The Lightweight Directory Access Protocol (LDAP) is an open, vendor-neutral, industry-standard protocol used to look up information about users from a directory service in a network.
Directory services are repositories that maintain information about users and resources. They essentially act as identity stores that house usernames, passwords, permissions, information about devices, and more. Although directory services may use additional protocols like OAuth or SAML, most still use LDAP today.
LDAP enables the secure management of IT resources in a directory, making it possible to control access to different parts of a network.
In the workplace, the average employee can interact with LDAP multiple times a day. Before they can start performing search operations, they will need to authenticate themselves. This can be done in two methods:
- Simple: A correct username and password will authenticate the user with the server.
- Simple Authentication and Security Layer (SASL): A secondary service, like Kerberos is part of the authentication process before the user can connect. This is ideal for companies that need additional security.
Although LDAP search operations can be quite complex, we can break down the process of requesting resources from the LDAP server into 4 steps:
- Session connection: The user connects to the server via an LDAP port.
- Request: The user submits a query to the server. (This could be an email lookup)
- Response: The LDAP protocol requires the dictionary and delivers it to the user.
- Completion: The user disconnects from the LDAP port.
There are a number of operations that can be performed with LDAP:
- Add: Add a new user/device to the database
- Delete: Remove a file from the database
- Search: Start a search query to perform a lookup within the database
- Compare: Find similarities or differences between files in the database
- Modify: Update the contents of an existing entry.
LDAP and Active Directory are sometimes used synonymously which can cause some confusion. Although they work together, they are very different.

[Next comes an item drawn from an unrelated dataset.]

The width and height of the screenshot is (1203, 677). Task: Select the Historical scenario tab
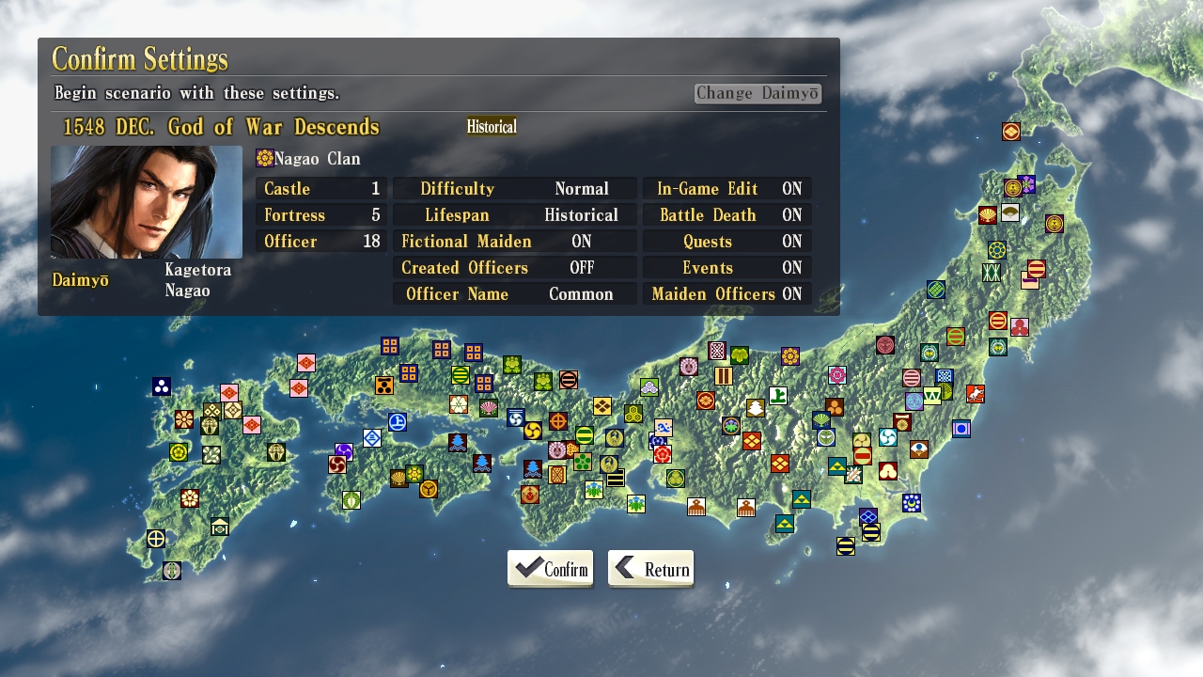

Active Directory is a directory service created by Microsoft used to organize user information and devices like computers and printers.
LDAP as mentioned previously is a protocol that works with directory services like Active Directory to query information. but is vendor-neutral, which means that it can work with all kinds of products like Okta Workforce Identity or AWS Directory Service.
In the world of workforce identity and B2B authentication, LDAP plays a pivotal role in managing IT resources. As an open standard protocol, it is compatible with most directory services and is environment-agnostic including Windows and Unix-based systems.